There is an indelible link between housing and health in Australia.
Housing is a psychological need as well as a social determinant of health, meaning unstable, unaffordable and substandard housing leads to poor health outcomes and high health costs. Consequently, sustained exposure to housing affordability problems has long-term mental health impacts.
As this era of extreme housing affordability stress continues, we are silently and studiously seeding a mental health epidemic. And government response to the housing crisis is so siloed that it is unclear whether downstream impacts are even considered, let alone modelled.
There is an opportunity cost in allowing a significant proportion of the community to unwittingly walk into a perpetual cycle of housing anxiety, deteriorating health and medical debt, which ultimately contributes to a recurring cycle of stress.
So why are we not fighting to prevent long-term damage to individuals, communities and even our economic productivity?
Debt
It is well established that debt detrimentally affects mental health (independent of socioeconomic status), with individuals affected by debt at greater risk of depression, anxiety, suicide, suicidal ideation, substance abuse and psychotic disorders. There is also increasing evidence of a direct association between unaffordable housing and poor mental health.

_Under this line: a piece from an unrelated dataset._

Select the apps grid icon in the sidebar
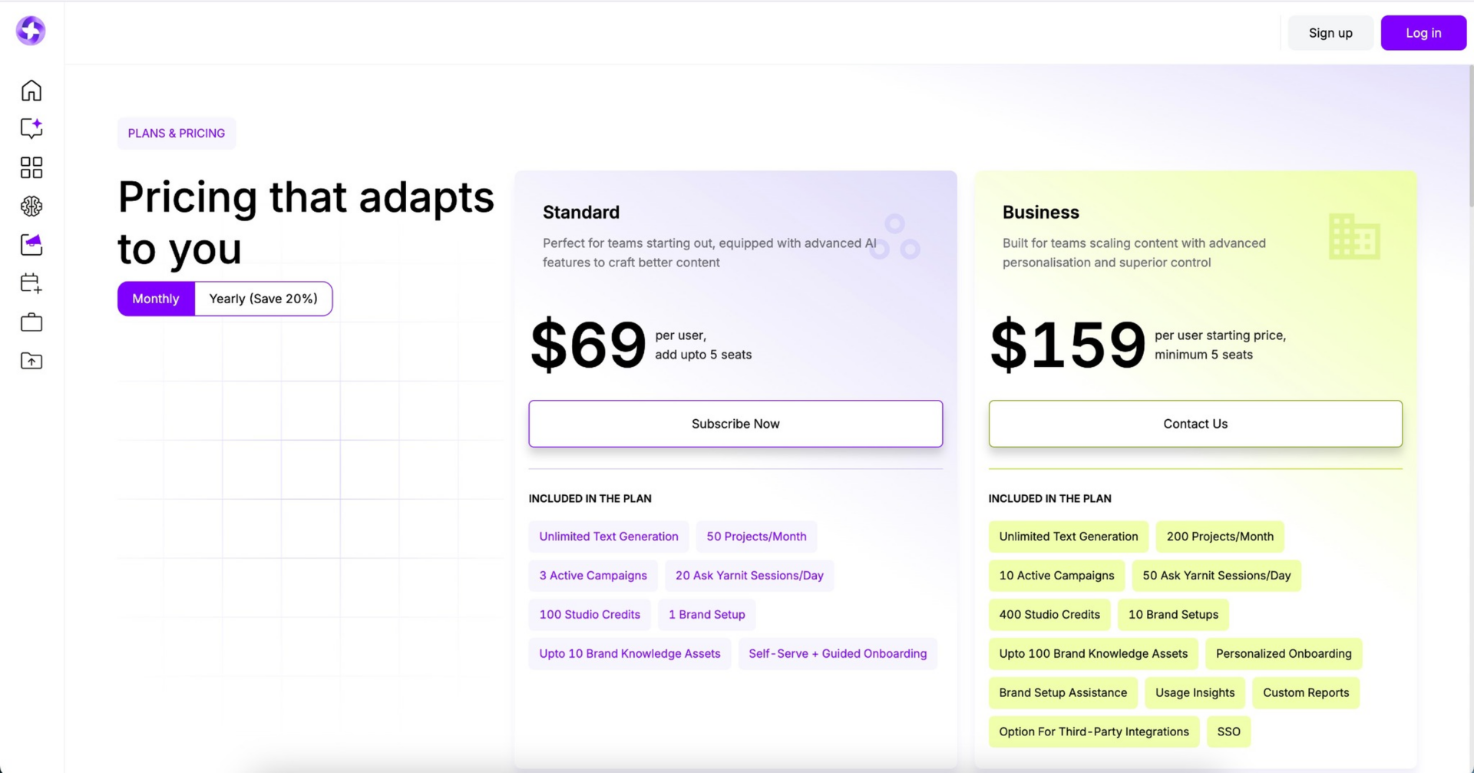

Severe housing stress creates an environment where people are constantly juggling essential expenditures, such as medical bills, with the need to keep a roof over their heads. These household expenditure compromises represent the (sometimes daily) task of minimising and delaying expenses.
Those facing medical debt may compromise seeking or receiving appropriate medical care, which can lead to a delayed diagnosis of health conditions and potentially contribute to increased risk of premature mortality and poor mental health outcomes. These decisions will have varying effects, all with downstream cost impacts for our health and hospital systems.
But the first impact household expenditure compromises are likely to have, with an immediate public policy and budgetary cost impact, is on mental health. With an increasingly unstable housing market, out-of-pocket spending on health will be increasingly compromised across a more diverse cross-section of households.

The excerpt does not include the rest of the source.